Hosea saw it hundreds of years before the Incarnation. Even when Israel responded to God’s many gifts with rebellion, God did not turn His back on His people. Again and again He sent prophets to tell the truth and plead for a turning, a metanoia. Again and again they said “no,” but in the end, God gave His best, His only-begotten Son, so that there would be again one woman and one man who never turned God’s will aside. Mary and her Son, Jesus.

We know that the sixteenth century was a time of rebellion. Germany for the most part was lost, then much of central Europe, then England and Scotland and Wales. But there were many recusants, Catholics who did not attend the Church of England, did not bow down to the Tudor and Stuart decrees. And some harbored priests so that the true sacraments could continue to nurture the Church.

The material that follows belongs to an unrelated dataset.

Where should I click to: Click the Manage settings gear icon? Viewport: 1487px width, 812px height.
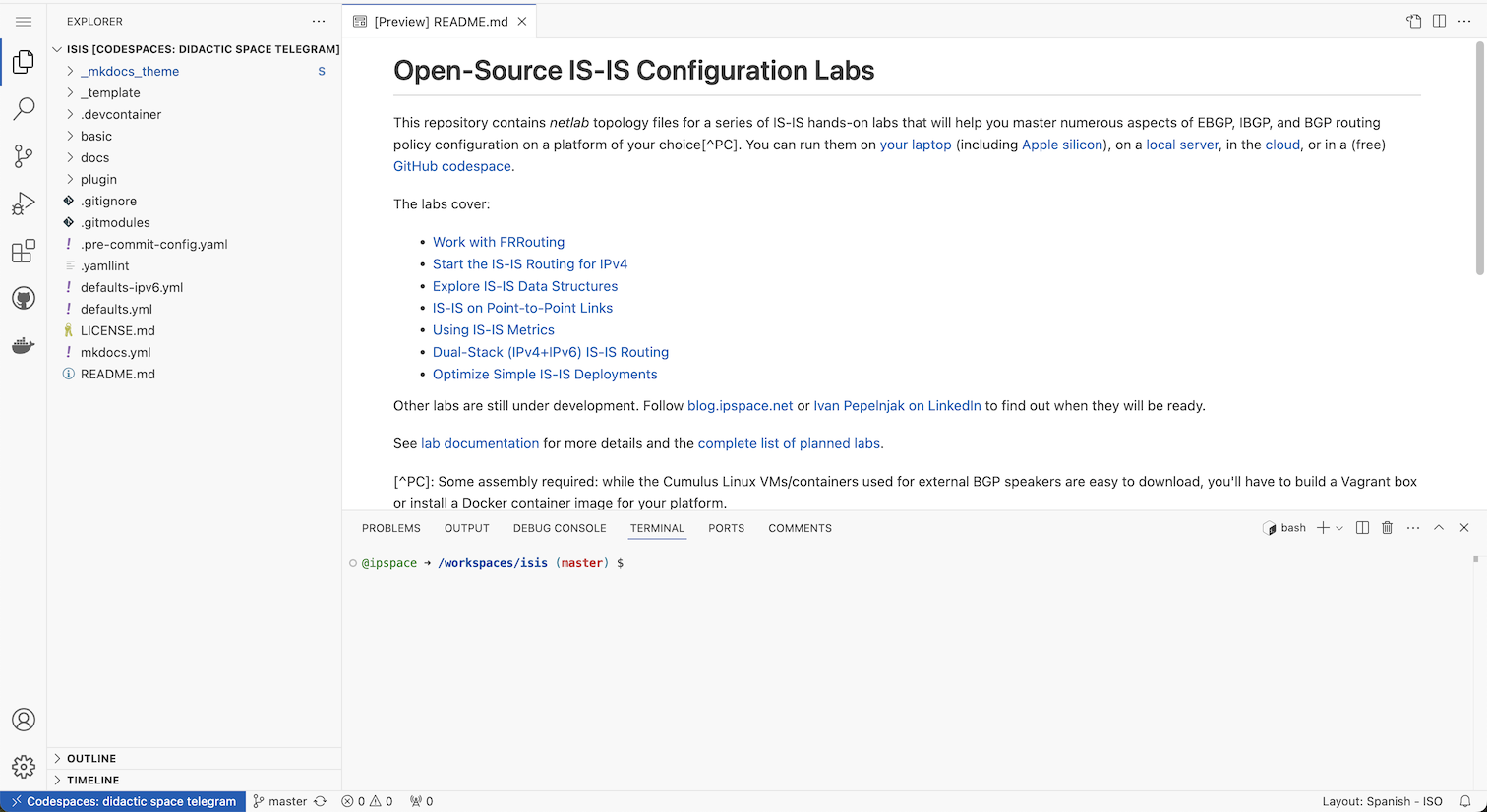coord(24,767)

Roger Dicconson was Protestant in his early days, but when we pick up his story he is coming from Rheims, France, where there was a colony of English Catholics. He is returning as a priest in the year 1583. There he was aided by an illiterate farmer, husband and father of eight, Ralph Milner, who was on parole from the prison where he was held for being a Catholic. He must have had a good conduct pass. Father Roger ministered until 1591, when he and Ralph and a number of faithful women were executed on July 7 for their faith. The judge was going to have Roger killed to scare the others into renouncing their faith, but they insisted that their crime was the same so they should have to pay the same price with him.

Imagine someone today being offered a reprieve of even a few days. Would he insist on going down with his pastor? Is Jesus Christ so important to us that we would lay down everything to witness to His abiding love, to His presence among us today in Eucharist? Every time we come to communion, aren’t we telling Him that we would? May His name be praised and honored for all ages.